At a nearby table, another woman fingers the glass of a Manhattan. Her untouched drink stands in a red martini glass. Sophisticated like its name, this drink is a work of art, something that I, an artist, can appreciate. I watch as she aloofly takes a swallow. I could grab her drink and guzzle it down, but that would cause a scene, too much for this quiet bar where couples whisper to each other.
I think of the whisky again. The woman, who was served the drink, remains staring at her glass. Perhaps she wishes she had ordered something different, not such hard booze, unblended, unsophisticated, and too strong for her. This is what I want.
The waiter arrives. He is deferential, and smiles with tight lips. His thoughts are transparent behind his smile. He folds his hands in front of his white jacket. He offers that I might like the like bar’s special after dinner drink, The Serendipity, made with mint, apple juice, an unfamiliar liqueur, and champagne.
Yes, champagne. I have been drinking champagne all night, and last night as well. At the Bar Vendome, where the piano player sends mellow songs into the air from a large black grand piano, and famous patrons go to hide in nooks which guarantee they will be seen, I ordered what I could afford, the Ritz Brut. I wanted the Dom Perignon. At the Vendome, I split the bottle of the Brut with my girlfriend. Perhaps I should have waited for the proper champagne. I giggle to the waiter in white, filled with the tiny bubbles, and order The Serendipity.

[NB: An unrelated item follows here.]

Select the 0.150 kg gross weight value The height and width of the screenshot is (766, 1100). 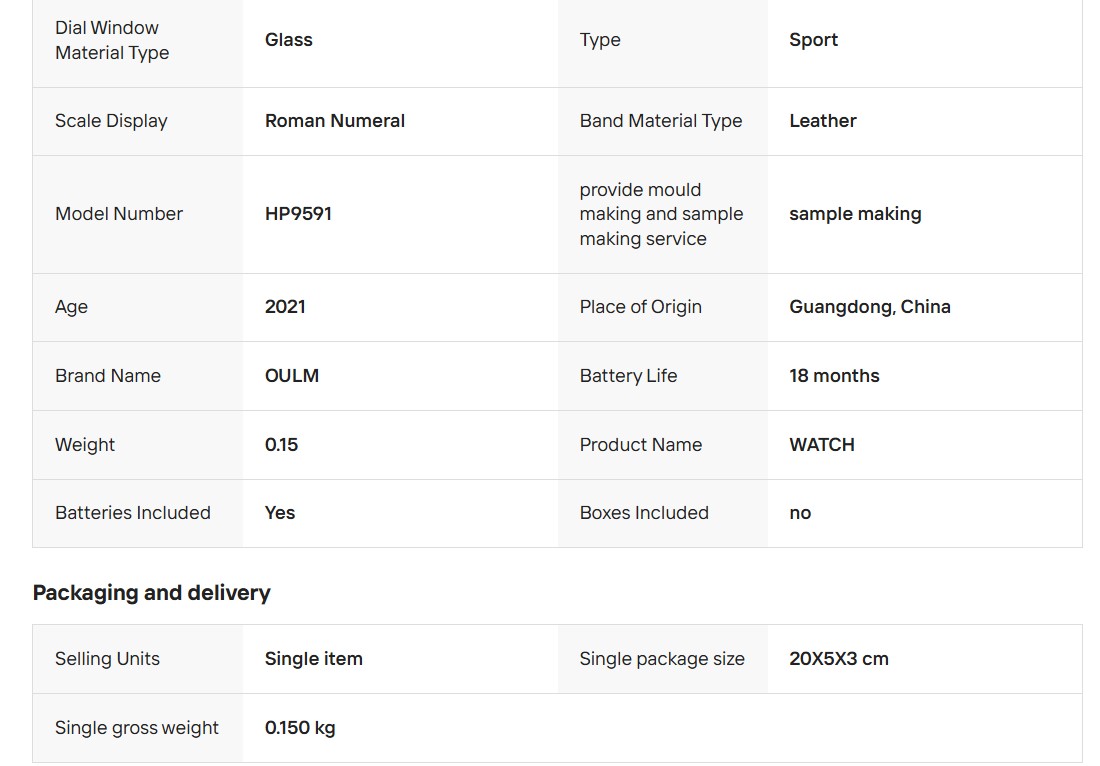coord(300,728)
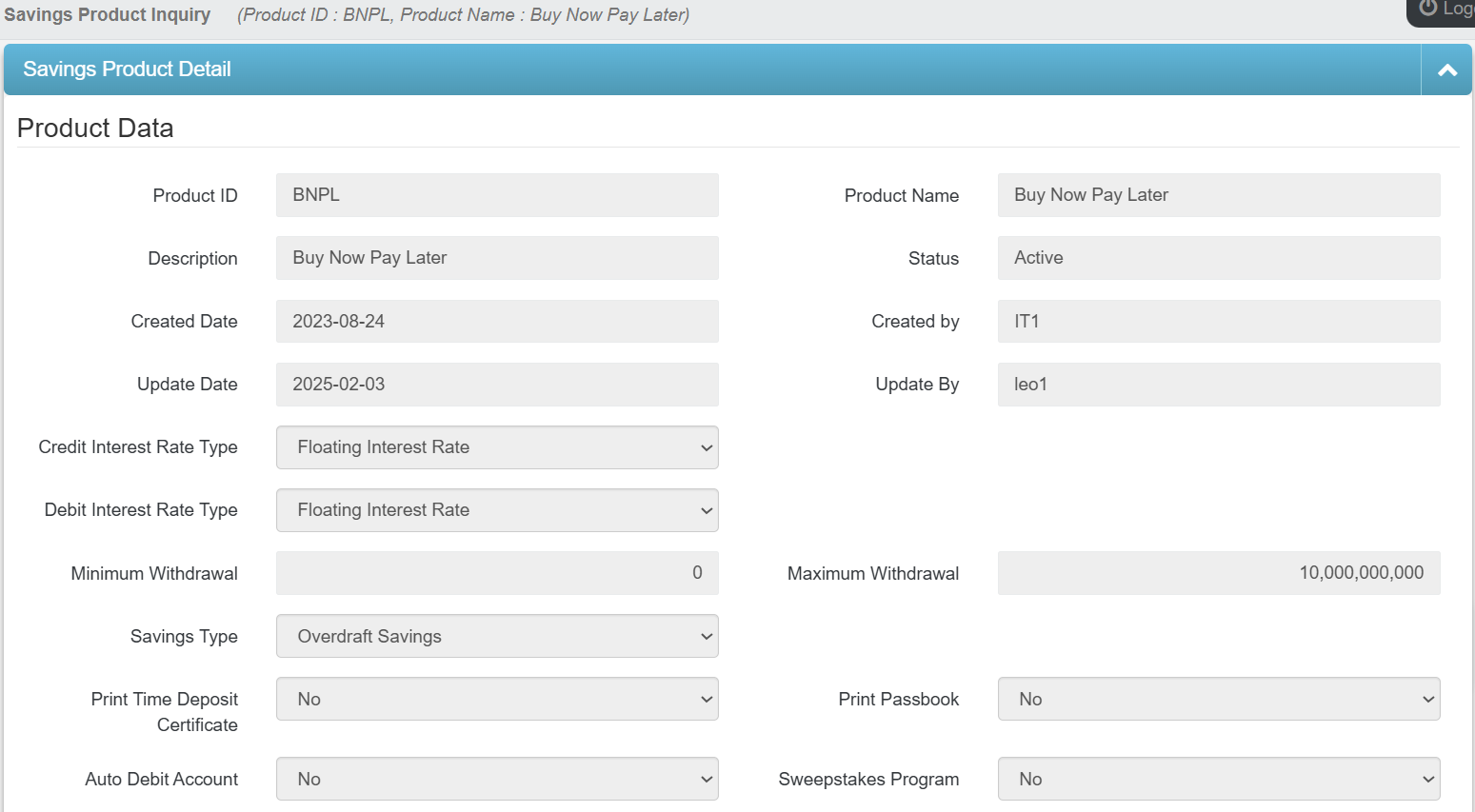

I listen to the young German investment bankers beside me. They try to seduce two French girls. They speak in English, the common language of the two pairs. I join in the conversation.We laugh and discuss; Tolkien, the economy, Frankfurt, and love. I warn the girls to not be reserved, like I was at their age. I freely offer, from my champagne filled brain, key words of wisdom gained during my 58 years: go take these young men to bed and have a great time tonight. They only have two days left on their holiday. They work long hours. This is the time that they have. The investment bankers love me. When I turn back to my table, I hear them praise the words of the older American women. I taste my Serendipity. It is light, fresh and smooth. I love this Parisian bar.